I am satisfied that on Committee Stage I replied to all the matters the Senator raised. I replied to them briefly because I did not see any justification for being long-winded. The Senator's major contribution was in connection with the amendment he withdrew. He raised a number of matters which were more appropriate to the Criminal Law (Rape) Act with which we have already dealt. I am satisfied that on Committee Stage I answered all of the questions raised. I did not intend to reply further except to matters raised on Report Stage.

I am not satisfied that the Minister is being fair to himself. I raised matters here today of a substantial kind and nobody, including the Minister, can have given sufficient consideration to them. Are we to have a bloody farce and enact what is in this Bill irrespective of what anybody says about it? I suggest that Report Stage should not be taken now. I will remind the Minister of two matters. One is the position of the illegitimate child—

I replied to that and I reject the Senator's allegation.

We have to decide now when to take Report Stage.

I wish to convince the Minister that I am not being unreasonable in asking for Report Stage to be taken later. I wanted to aid him by directing his attention to two points but, if the Chair rules me out of order, I will shut up.

I hope Senator FitzGerald did not intend to suggest that I consider this House, or the contribution of any Senator in this House, as being a farce or that I want to be part of any farcical set-up.

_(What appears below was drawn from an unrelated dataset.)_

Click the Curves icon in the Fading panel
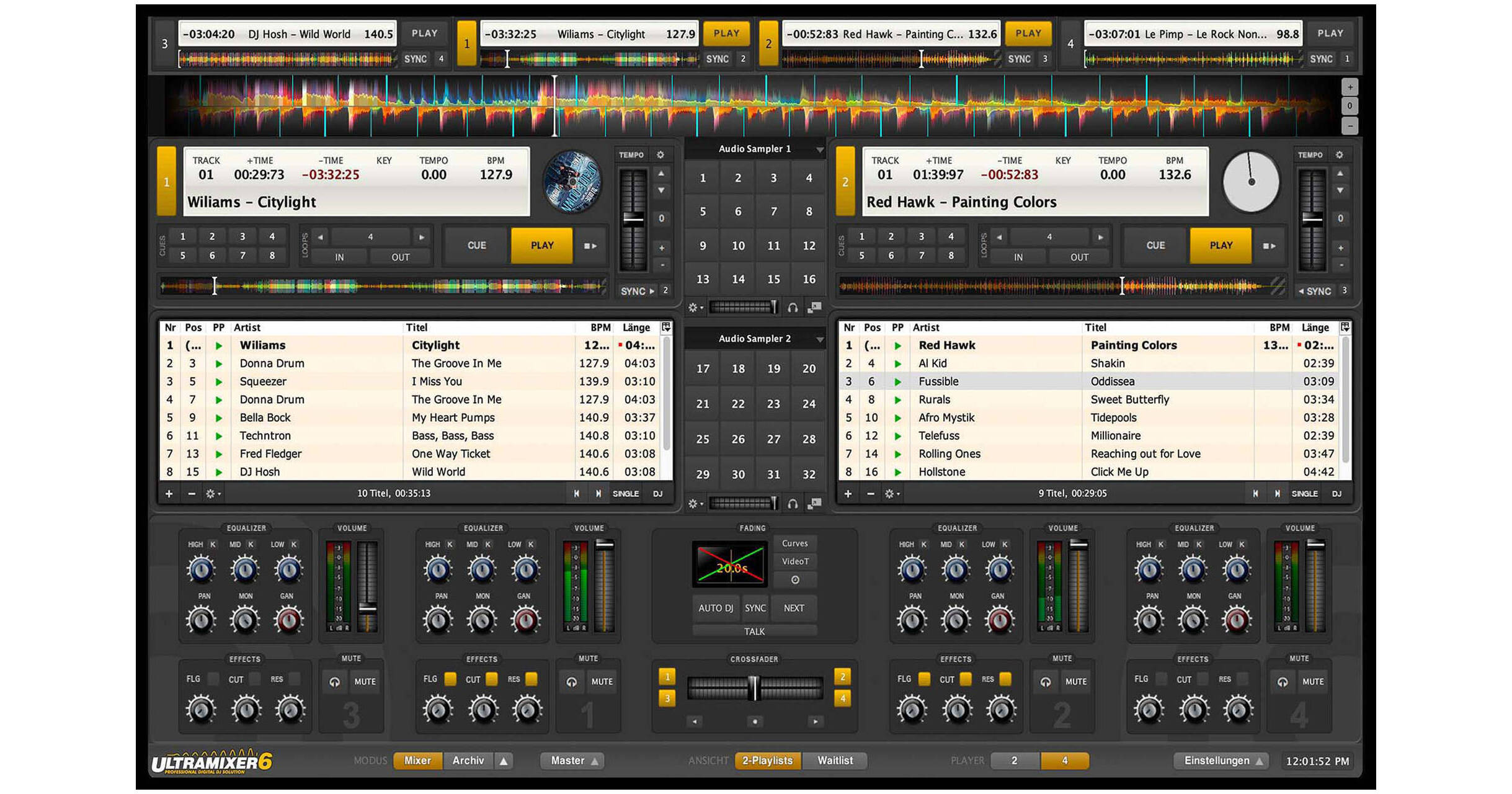Screen dimensions: 1512x794 [x=795, y=543]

I replied in depth to all questions, including the one about illegitimacy.

I am sorry. We have to fix the time for taking Report Stage.

Question put: "That the Fourth Stage be taken now."
The Seanad divided: Tá, 14; Níl, 12.

  • Brugha, Ruairí.
  • Cassidy, Eilen.
  • Cranitch, Mícheál.
  • Donnelly, Michael Patrick.
  • Doolan, Jim.
  • Dowling, Joseph.
  • Hillery, Brian.
  • Honan, Tras.
  • Jago, R. Valentine.
  • Lanigan, Michael.
  • Mulcahy, Noel William.
  • O'Toole, Martin J.
  • Ryan, Eoin.
  • Ryan, William.


  • Blennerhasset, John.
  • Butler, Pierce.
  • FitzGerald, Alexis.
  • Harte, John.
  • Howard, Michael.
  • Hussey, Gemma.
  • Keating, Justin.
  • Lynch, Gerard.
  • McAuliffe, Timothy.
  • McDonald, Charles.
  • O'Brien, Andy.
  • Staunton, Myles.
Tellers: Tá, Senators W. Ryan and Dowling; Níl, Senators Butler and Harte.
Question put and agreed to.
Bill received for final consideration and passed.